The hunt is still on for suspects in the Manchester bombing, and members of attacker Salman Abedi’s network may still be at large, Britain’s interior minister said Sunday.
“The operation is still at full tilt,” Home Secretary Amber Rudd said. Police say that 1,000 people are working on the investigation, trying to track down bomber Salman Abedi’s accomplices and piece together his movements in the days before the attack.
“Until the operation is complete, we can’t be entirely sure that it is closed,” Rudd said.
Abedi, a 22-year-old Briton of Libyan descent, killed 22 people and himself on May 22 at an Ariana Grande concert. Police have 11 suspects in custody, including Abedi’s elder brother Ismail and have searched properties across the northwest England city. Another brother and Abedi’s father have been detained in Libya.
On Saturday, Britain lowered its official terrorism threat level from “critical” to “severe” after police said they had dismantled a large part of Abedi’s network.
Police have released surveillance-camera images of Abedi on the night of the attack and appealed for more information about his final days. They say he returned to Britain from Libya on May 18, and likely completed assembling his bomb at a rented apartment in central Manchester.
The images show Abedi in the hours before the attack, wearing sneakers, jeans, a dark jacket and a baseball cap. The straps of a knapsack are visible on his shoulders.
Security remained high at major events across Britain on Sunday, including the Great Manchester Run road race, where police armed with submachine guns protected participants and spectators.

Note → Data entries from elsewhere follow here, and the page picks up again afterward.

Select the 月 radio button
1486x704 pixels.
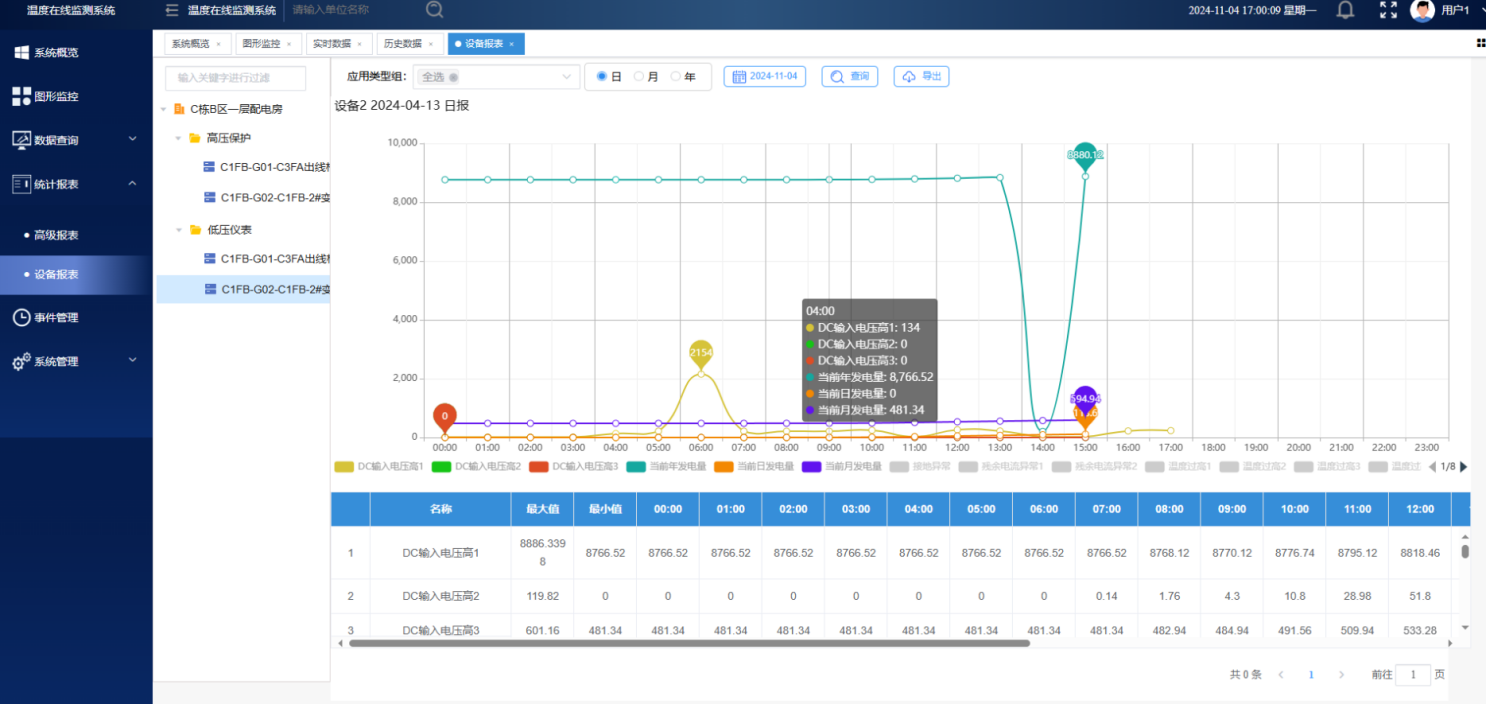(x=638, y=77)
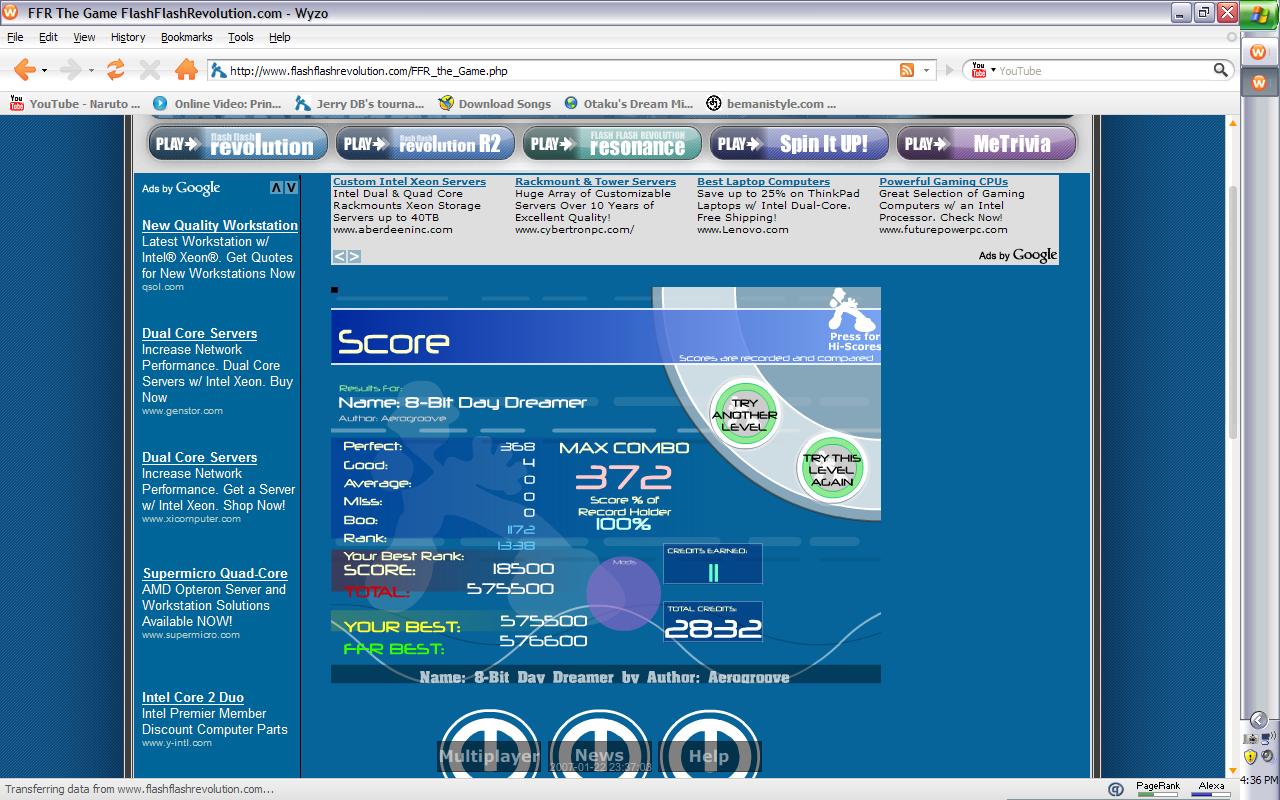The width and height of the screenshot is (1280, 800).
Task: Open the History menu
Action: tap(128, 37)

The government is facing criticism after acknowledging that Abedi was on security services’ radar, but wasn’t a major focus of investigation.

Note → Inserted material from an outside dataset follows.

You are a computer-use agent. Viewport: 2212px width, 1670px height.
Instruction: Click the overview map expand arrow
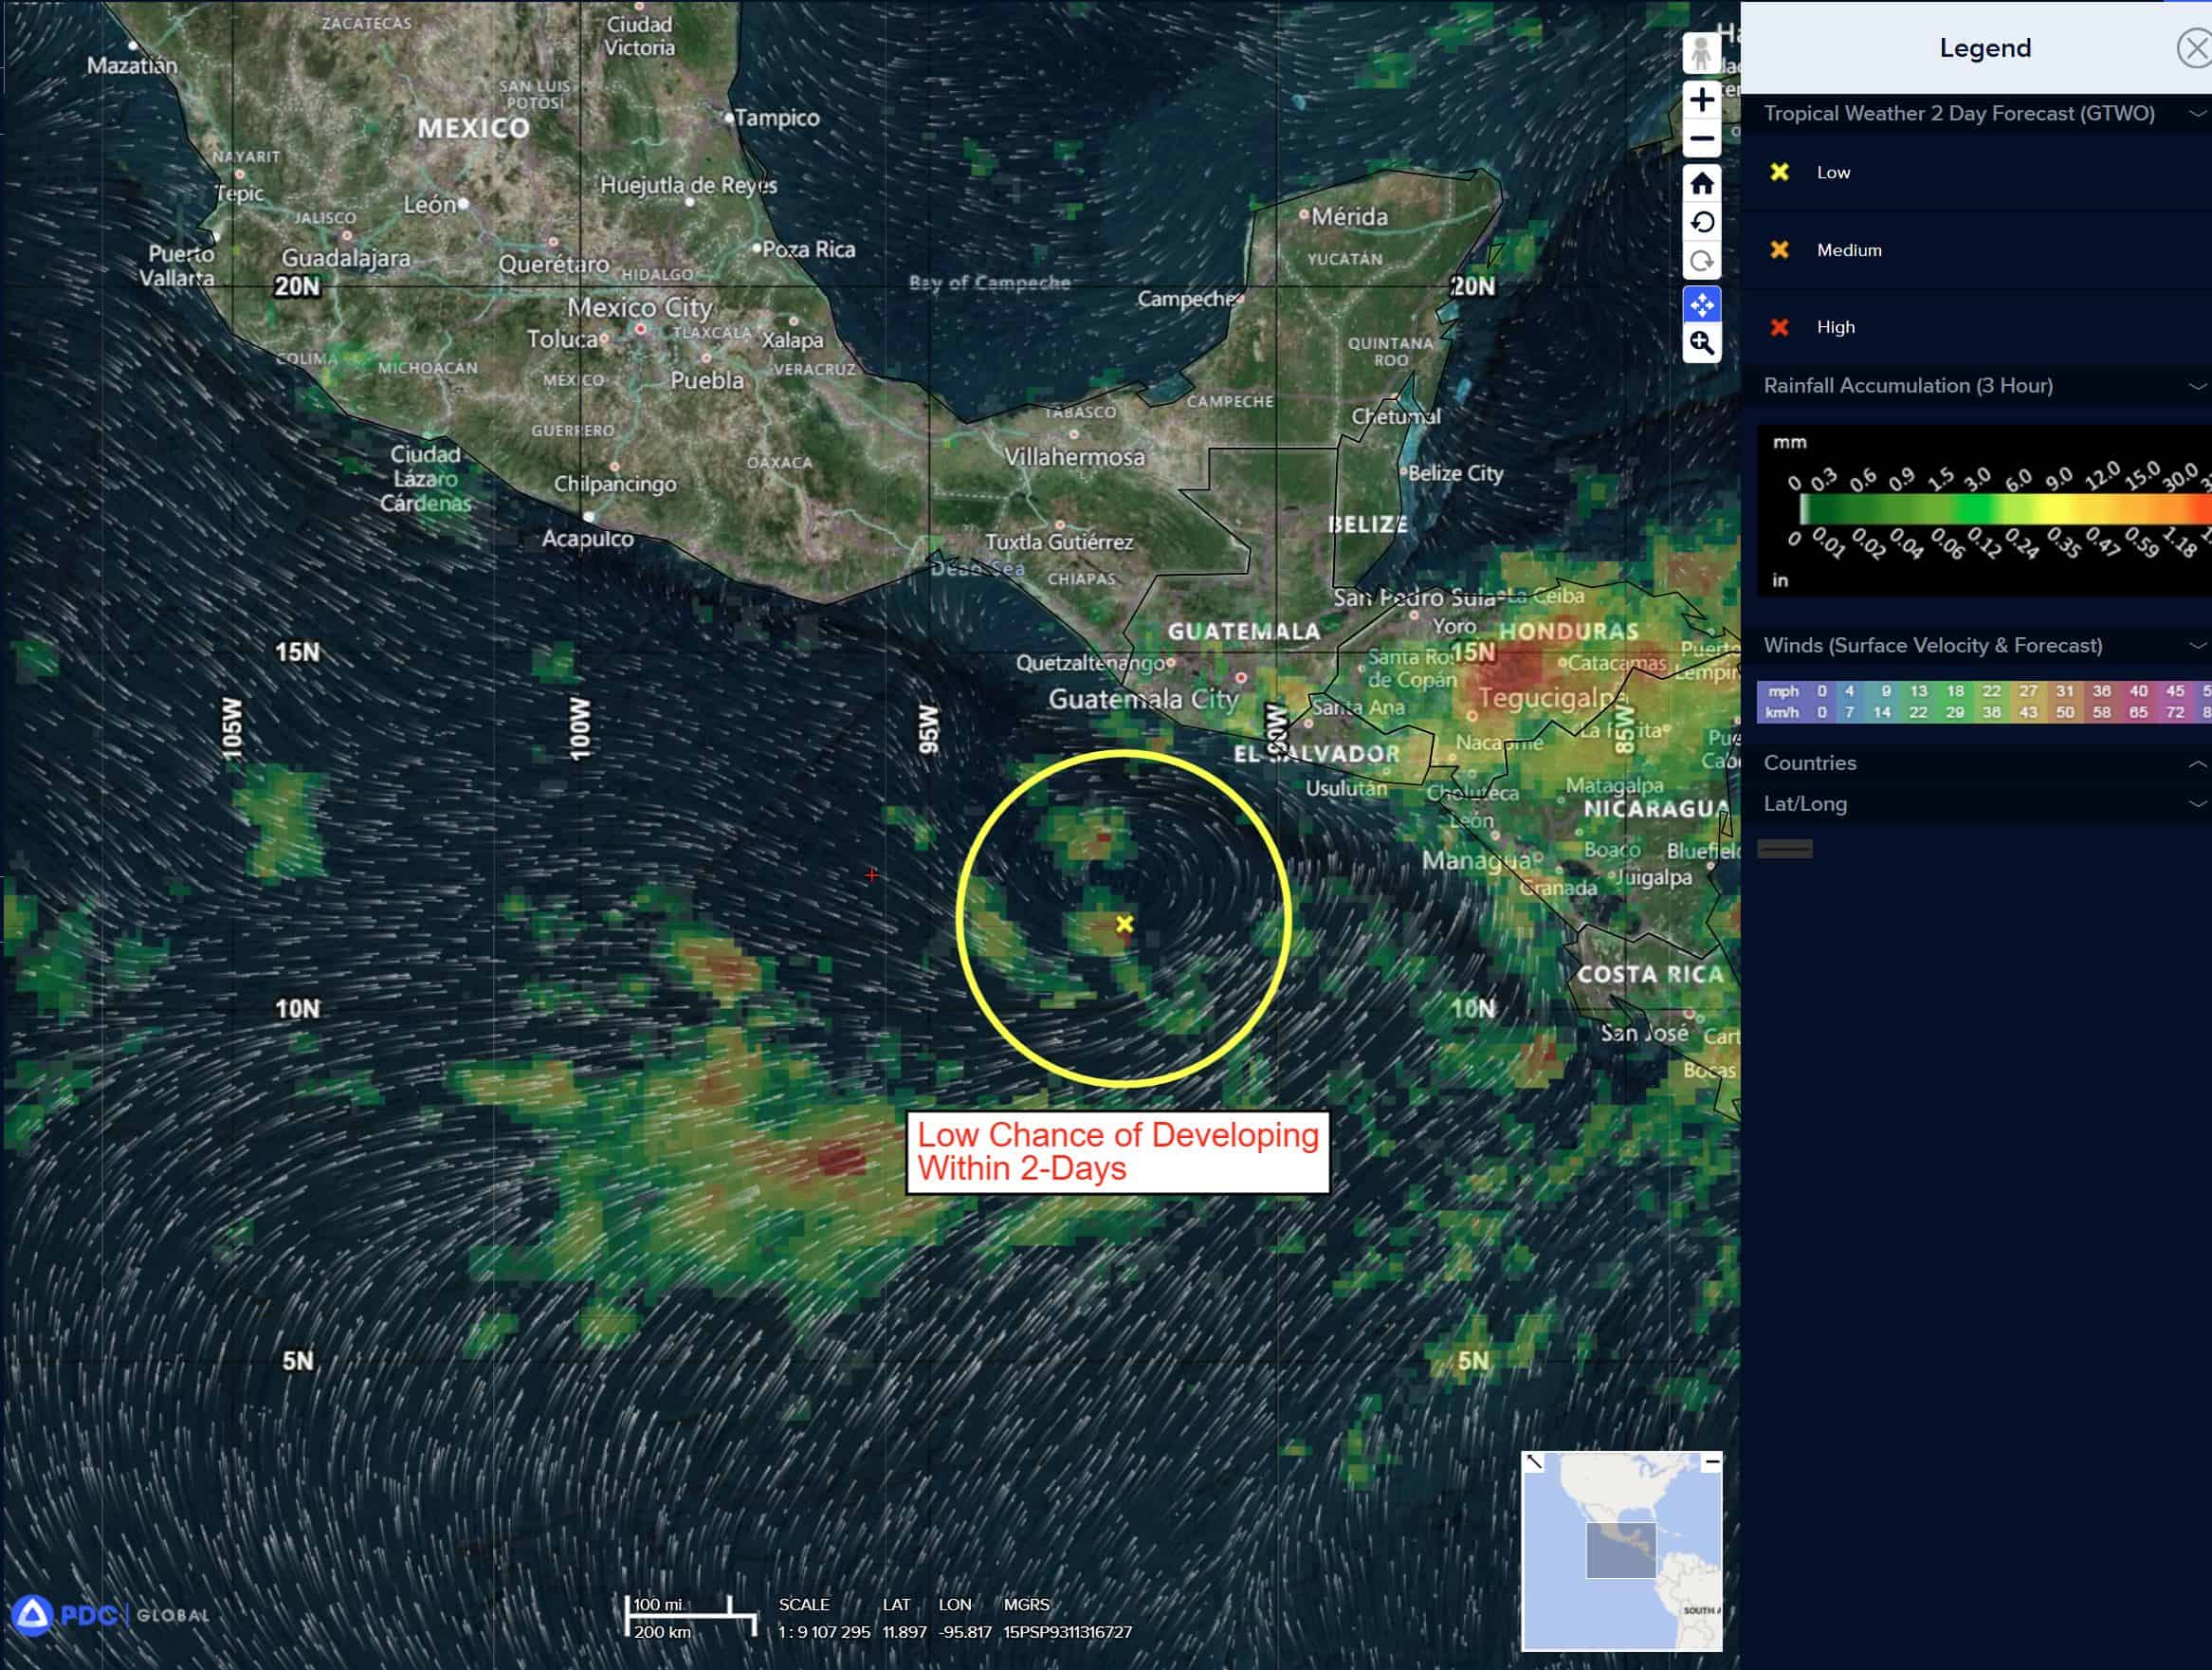point(1534,1463)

Rudd said Sunday that intelligence agencies were monitoring 3,000 suspected extremists and had a wider pool of 20,000 people of interest.
“I would not rush to conclusions ... that they have somehow missed something,” Rudd said.

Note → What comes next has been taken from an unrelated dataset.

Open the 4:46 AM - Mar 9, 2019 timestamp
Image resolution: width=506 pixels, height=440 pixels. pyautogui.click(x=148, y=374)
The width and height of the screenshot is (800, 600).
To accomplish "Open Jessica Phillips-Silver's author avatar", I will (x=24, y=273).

The family of one victim, 18-year-old Georgina Callander, said her life had been cut short by “evil, evil men prepared to ruin lives and destroy families.”
“I wish I could say that Georgina is one of the last to die in this way but unless our government opens its eyes we know we are only another in a long line of parents on a list that continues to grow,” the family said in a statement released through Greater Manchester Police.